- Supplied passage
In some ways he’s more powerful than the President.
Right! No one’s elected (chosen) him for anything.
I’d add to Diane’s observation about the lack of recess making young children hate school that in my experience over the last 60 years and conversations with people of my parents’ and grandparents’ generations, a significant number of children have hated school for well over a century in this country. The removal of recess will only serve to increase both the degree of hatred and the number of children who experience it.
So I suspect strongly that when the current debates and editorials and articles about Common Core fade into memory just as they have with NCLB, the New Math, and countless other bills and top-down reform/deform initiatives for curricula in various disciplines (as well as a few that appear, fade, reappear, and fade again from the “standard” menu in our schools – e.g., values education), we’ll still need to have a conversation locally and nationally about what the purpose of public education is, what it means to be educated, and how education fits into the care and feeding of a democratic republic. One thing that we’ll quickly discover if we try to enter into such a conversation is that there are a lot of Americans who have no problem with the word “democracy” when it’s used by people like George W. Bush or even Barack Obama to justify imperialist acts of aggression overseas (or even domestically), but have no use for the word when it comes to discussing how we should live and how the nation should be governed. Indeed, in the latter context, the word “democracy” is anathema to them, as they repeatedly state in no uncertain terms. A dip into those waters will quickly convince many people that a lot of us are living in quite a different country from a lot of others of us.
From the article:
“Gates described the state of education before Common Core was introduced as “a cacophony” because every state had different standards. Many of those standards, he said, didn’t align well with exams.
“Common Core is, to me, a very basic idea that kids should be taught what they’re going to be tested on and that we should have great curriculum material,” he said.”
Confirmation that the test is the curriculum.
Now how that equates to “great curriculum” is beyond this peon’s mind. I guess one must have thousands of millions of dollars to understand Billy’s supposed thinking.
Yes, the tests we can never see used to as input to a secret formula in an effort to impose unproven methodologies. Makes perfect sense.
It has always been CCSS are a smoke and mirror act to the true standards being the tests.
This is truly dystopian — a return to child factory slave labor. It is really hard to imagine how such horrible regression could have happened. They are crippling our children, mentally and physically.
“Unless we conform, unless we follow orders blindly, there is no way that we can remain free.” Frank Burns, M*A*S*H
Like it. Could be a good epitaph for the common core.
Kurt Vonnegut was quite a prognosticator in 1961 when he published Harrison Bergeron. Gates and Duncan could be appointed co-Handicapper Generals.
Odd that Bill Gates and I have such different views of “gardening children”.
In his view, each child is a blade of grass identical in every way – height, color, etc to every other blade of grass child, much like the grass on the green of a golf course. Perfect uniformity.
For many of us though, raising (and educating) children is much more like tending a wildflower garden. When the first child-plant appears, it is impossible to know what it will blossom into, and each plant differs from those around it and demands special attention in order to flourish, grow and thrive. Some are tall and others are short. Some are showy whereas others are more subdued. Their colors are those of the entire rainbow. The beauty of the wildflower garden, and its strength, is its diversity. Were a gardener to insist that each of the wildflowers be treated the same, none would survive, let alone thrive.

- Stated task 1
Render this sentence from the Common Core discussion into Spanish: "The beauty of the wildflower garden, and its strength, is its diversity."
- Stated task 2
State how many lines of the records contain the string "Kubota", treating case as significant. Give only the number.
The Common Core discussion and the records that come after it have nothing to do with each other.

- Extracted material

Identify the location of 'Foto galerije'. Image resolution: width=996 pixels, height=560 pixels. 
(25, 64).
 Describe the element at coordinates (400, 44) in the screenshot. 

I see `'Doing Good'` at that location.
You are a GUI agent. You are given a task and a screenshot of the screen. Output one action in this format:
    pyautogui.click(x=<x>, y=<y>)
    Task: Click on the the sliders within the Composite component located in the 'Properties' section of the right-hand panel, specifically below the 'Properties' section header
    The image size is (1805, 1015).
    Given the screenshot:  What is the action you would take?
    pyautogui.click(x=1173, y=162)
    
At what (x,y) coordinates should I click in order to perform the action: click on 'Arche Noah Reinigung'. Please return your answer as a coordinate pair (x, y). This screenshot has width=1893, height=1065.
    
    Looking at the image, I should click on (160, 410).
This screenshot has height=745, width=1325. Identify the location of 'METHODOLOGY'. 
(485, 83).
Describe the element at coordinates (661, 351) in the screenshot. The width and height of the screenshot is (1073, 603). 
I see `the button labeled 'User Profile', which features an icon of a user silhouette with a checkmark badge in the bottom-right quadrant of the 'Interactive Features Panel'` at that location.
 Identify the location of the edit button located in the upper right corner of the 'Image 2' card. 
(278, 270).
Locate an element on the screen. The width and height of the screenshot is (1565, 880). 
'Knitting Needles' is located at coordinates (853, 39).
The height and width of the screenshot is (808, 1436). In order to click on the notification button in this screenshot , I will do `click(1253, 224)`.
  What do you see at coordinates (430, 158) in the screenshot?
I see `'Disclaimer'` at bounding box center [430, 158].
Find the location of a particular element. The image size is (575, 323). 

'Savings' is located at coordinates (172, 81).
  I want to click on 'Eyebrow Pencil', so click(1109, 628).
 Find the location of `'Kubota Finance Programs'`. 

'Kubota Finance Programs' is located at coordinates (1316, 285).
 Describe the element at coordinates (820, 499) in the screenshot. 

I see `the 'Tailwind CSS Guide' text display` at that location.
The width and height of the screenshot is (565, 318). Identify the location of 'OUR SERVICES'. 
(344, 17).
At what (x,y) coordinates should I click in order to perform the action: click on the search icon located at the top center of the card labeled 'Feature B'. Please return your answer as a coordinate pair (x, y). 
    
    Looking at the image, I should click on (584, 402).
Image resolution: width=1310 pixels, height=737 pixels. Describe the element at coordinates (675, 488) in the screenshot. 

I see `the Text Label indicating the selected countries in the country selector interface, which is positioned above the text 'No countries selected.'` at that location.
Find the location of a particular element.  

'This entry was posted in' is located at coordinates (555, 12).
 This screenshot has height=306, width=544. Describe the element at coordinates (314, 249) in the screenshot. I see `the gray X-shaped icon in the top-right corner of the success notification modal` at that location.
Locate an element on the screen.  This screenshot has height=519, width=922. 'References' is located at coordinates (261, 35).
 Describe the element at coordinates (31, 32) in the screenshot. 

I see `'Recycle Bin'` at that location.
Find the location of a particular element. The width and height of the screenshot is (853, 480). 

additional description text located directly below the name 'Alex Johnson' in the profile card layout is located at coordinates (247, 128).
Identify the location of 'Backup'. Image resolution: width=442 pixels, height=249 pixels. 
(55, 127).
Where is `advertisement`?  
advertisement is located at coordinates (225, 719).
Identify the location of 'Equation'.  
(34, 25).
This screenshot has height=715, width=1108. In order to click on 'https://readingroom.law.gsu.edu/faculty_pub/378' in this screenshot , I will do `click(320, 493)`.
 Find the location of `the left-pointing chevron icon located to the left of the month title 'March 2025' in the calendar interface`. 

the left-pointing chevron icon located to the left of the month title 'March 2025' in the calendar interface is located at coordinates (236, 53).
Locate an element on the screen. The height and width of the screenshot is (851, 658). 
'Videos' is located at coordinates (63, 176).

- Full response 1
La belleza del jardín de flores silvestres, y su fuerza, es su diversidad.

- Full response 2
2